■ WHAT TO WORK ON ■
What is the number of lines below that hold "dropdown"? Answer with that number only.

[Collected data]
=====
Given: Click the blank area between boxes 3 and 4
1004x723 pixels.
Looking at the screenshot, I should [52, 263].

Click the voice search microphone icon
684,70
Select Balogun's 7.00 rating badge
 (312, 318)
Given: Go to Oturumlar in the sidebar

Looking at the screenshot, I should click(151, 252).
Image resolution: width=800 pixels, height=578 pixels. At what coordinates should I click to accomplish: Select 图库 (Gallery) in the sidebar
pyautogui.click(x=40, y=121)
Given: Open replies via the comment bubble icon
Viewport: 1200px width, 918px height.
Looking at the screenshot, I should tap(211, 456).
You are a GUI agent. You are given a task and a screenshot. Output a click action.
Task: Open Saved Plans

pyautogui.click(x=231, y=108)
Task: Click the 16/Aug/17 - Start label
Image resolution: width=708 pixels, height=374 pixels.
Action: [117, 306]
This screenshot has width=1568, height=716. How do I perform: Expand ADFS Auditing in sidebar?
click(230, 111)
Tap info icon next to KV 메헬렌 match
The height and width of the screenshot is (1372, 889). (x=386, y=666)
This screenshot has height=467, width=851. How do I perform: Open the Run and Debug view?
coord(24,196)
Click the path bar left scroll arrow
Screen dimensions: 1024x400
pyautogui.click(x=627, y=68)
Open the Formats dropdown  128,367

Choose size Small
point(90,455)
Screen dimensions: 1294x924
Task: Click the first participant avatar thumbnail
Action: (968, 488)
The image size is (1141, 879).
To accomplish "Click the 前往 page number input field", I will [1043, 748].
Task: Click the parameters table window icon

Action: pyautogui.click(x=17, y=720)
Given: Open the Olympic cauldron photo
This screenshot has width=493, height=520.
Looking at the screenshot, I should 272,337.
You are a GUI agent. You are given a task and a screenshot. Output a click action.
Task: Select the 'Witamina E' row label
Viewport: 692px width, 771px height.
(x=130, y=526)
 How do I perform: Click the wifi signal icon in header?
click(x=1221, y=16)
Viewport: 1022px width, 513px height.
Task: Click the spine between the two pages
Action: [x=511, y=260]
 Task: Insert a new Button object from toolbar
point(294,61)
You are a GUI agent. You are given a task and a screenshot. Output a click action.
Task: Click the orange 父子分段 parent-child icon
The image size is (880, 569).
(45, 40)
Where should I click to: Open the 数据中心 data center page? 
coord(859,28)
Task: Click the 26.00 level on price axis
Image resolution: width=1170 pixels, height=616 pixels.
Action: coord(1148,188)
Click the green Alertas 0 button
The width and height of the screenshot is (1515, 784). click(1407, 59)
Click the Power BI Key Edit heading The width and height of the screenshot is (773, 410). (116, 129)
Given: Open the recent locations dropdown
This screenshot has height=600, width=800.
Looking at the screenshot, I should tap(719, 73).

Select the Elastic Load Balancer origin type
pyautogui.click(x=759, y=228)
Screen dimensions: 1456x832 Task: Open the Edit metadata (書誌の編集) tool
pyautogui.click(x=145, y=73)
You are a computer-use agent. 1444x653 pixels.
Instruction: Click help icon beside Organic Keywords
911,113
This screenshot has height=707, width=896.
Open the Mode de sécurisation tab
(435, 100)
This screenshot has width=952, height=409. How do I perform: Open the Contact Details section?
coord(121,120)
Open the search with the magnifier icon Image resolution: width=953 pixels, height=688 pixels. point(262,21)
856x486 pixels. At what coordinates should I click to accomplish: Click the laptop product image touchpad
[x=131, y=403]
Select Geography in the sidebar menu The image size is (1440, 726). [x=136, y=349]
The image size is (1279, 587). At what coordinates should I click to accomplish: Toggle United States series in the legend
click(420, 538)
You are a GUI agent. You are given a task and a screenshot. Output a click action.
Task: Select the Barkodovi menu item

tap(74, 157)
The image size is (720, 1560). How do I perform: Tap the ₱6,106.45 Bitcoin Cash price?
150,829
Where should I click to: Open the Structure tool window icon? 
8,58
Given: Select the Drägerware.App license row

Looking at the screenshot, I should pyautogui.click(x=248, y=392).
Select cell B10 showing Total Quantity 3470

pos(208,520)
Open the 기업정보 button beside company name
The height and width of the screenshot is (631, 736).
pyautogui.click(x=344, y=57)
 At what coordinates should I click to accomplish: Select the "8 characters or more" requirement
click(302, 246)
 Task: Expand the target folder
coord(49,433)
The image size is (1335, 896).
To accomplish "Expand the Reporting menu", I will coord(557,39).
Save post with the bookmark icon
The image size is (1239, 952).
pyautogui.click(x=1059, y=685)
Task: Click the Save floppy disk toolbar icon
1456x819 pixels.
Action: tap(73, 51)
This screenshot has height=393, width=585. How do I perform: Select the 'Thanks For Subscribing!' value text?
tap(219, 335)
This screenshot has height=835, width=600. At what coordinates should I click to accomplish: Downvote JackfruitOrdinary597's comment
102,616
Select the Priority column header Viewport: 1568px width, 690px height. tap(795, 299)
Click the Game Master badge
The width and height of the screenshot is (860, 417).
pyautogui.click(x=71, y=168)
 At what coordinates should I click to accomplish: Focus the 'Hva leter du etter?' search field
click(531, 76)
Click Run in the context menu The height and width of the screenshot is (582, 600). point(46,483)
=====
■ WRITTEN ANSWER ■
2